Dudak ya da yanak mukozasından penis derisi…
Hipospadyaslı hastaların %9 kadarında inmemiş testis ve yine aynı oranda kasık fıtığı birlikte olur diyen Dr. Cem Kara, “Aynı seansta veya ayrı bir ameliyatta bunların da düzeltilmesi gerekir. Ağır hipospadyaslı hastalarda böbrek ve idrar yollarına ait doğumsal anormalliklere normal çocuklara oranla daha fazla rastlanır ve bu nedenle ameliyat öncesi ultrason taraması yapılır. İnmemiş testisle birlikte olan ağır hipospadyaslı hastalarda kromozom analizi ile cinsiyet araştırması yapılmalıdır.” Ameliyat, ehil müesseselerde hayati risk taşımasa da son derece hassas ve ince bir iş olduğunun altını çizen Dr. Kara “Büyüteçli gözlüklerle, özel iplikler kullanılarak bu işte uzmanlaşmış çocuk cerrahları tarafından yapılması gereken bir ameliyattır. En önemli ölçü, bu ameliyatı yapacak cerrahın sadece çocukları ameliyat eden ve bu işte deneyimli bir hekim olmasıdır. Özellikle daha önce başarısız ameliyatlar geçirmiş olan çocukların ameliyatları dokular hırpalanmış olduğu için çok daha zordur. Temel hedef tüm hastalarda kendi dokularını kullanarak sonuca ulaşmak olduğu için, bu zorlu grup hastada cinsel bölgeye ait deri kalmadıysa dudak veya yanak mukozası tamir için kullanılır.”

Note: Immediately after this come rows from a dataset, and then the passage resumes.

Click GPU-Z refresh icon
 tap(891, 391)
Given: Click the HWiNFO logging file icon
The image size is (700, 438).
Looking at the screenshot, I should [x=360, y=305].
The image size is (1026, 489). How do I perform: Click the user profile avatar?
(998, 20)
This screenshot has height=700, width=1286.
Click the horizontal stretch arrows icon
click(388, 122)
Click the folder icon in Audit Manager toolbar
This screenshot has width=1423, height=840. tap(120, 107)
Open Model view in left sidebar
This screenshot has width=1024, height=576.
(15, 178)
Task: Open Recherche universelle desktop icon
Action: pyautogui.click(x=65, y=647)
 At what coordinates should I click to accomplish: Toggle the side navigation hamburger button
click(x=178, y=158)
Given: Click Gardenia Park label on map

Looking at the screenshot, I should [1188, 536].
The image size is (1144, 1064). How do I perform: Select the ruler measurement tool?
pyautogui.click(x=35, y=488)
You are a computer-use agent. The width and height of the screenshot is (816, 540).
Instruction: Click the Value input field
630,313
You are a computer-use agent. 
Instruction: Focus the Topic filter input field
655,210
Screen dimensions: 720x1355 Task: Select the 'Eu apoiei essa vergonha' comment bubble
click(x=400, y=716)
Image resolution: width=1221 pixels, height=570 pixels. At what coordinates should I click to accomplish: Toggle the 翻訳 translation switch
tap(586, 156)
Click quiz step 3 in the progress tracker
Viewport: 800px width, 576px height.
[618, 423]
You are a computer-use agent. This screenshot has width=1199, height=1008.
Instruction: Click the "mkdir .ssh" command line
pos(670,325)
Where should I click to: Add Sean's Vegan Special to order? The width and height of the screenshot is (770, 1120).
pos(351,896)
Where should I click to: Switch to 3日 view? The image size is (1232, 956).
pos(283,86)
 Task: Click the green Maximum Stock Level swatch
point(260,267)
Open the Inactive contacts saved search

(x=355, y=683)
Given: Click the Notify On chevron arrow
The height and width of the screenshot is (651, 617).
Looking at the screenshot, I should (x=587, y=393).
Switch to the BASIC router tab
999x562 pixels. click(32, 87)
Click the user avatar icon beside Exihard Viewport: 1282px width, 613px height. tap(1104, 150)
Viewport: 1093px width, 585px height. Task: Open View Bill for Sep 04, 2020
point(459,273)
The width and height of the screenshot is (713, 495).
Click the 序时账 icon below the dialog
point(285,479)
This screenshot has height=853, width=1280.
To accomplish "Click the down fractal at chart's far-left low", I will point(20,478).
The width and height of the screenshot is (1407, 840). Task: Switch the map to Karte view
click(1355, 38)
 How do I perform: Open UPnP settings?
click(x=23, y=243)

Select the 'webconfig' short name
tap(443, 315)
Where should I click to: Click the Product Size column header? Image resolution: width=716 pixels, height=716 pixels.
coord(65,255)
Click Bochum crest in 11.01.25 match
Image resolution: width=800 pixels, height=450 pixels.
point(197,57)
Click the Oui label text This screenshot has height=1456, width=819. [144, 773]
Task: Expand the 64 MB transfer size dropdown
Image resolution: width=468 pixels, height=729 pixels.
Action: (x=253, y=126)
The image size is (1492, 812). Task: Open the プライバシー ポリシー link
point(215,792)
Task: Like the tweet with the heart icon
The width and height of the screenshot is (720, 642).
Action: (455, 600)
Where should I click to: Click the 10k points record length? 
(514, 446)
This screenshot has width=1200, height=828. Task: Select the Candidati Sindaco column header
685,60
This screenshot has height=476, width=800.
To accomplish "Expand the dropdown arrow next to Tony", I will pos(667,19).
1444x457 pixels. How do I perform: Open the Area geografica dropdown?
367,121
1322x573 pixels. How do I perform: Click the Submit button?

Başarılı bir ameliyat sonrası herşey normale döner…
Dr. Cem Kara, “Ameliyat sonrasında yeni oluşturulan idrar yolunun içine konan ve pipinin ucundan çıkan bir plastik tüp takıır. Bunlar yeni oluşturulan idrar kanalının güvenliği için gereklidir ve ameliyatın ağırlık derecesine göre, operasyondan 5–14 gün sonra çıkarılırlar. Bu süre içinde tüplerin tıkanmaması önemlidir ve hastanın ağızdan bol sıvı almasına dikkat edilir. Bezli çocuklarda sonda bakımı da daha kolaydır, özel pansumanla birlikte darbelere karşı ameliyat bölgesini daha dayanıklı hale getirir. Son yıllarda kullandığımız yeni tip sondalar ile idrar torbası kullanmadan yeni yapılan pipi ucundan hemen idrar yapılması sağlanmaktadır. Hipospadyas ameliyatlarından sonra bakımı en kolay hasta grubu bezli bebeklerdir. Henüz ayağa kalkmamış, fazla hareketlenmemiş çocuklar ve aileleri ameliyat sonrasını en rahat geçirenlerdir. Hipospadyas ameliyatını başarılı bir şekilde geçirmiş olan çocuklar tamamen normale dönerler. İdrar yapma ve ilerideki cinsel fonksiyonlar bakımından normal erkeklerden hiçbir farkları kalmaz.”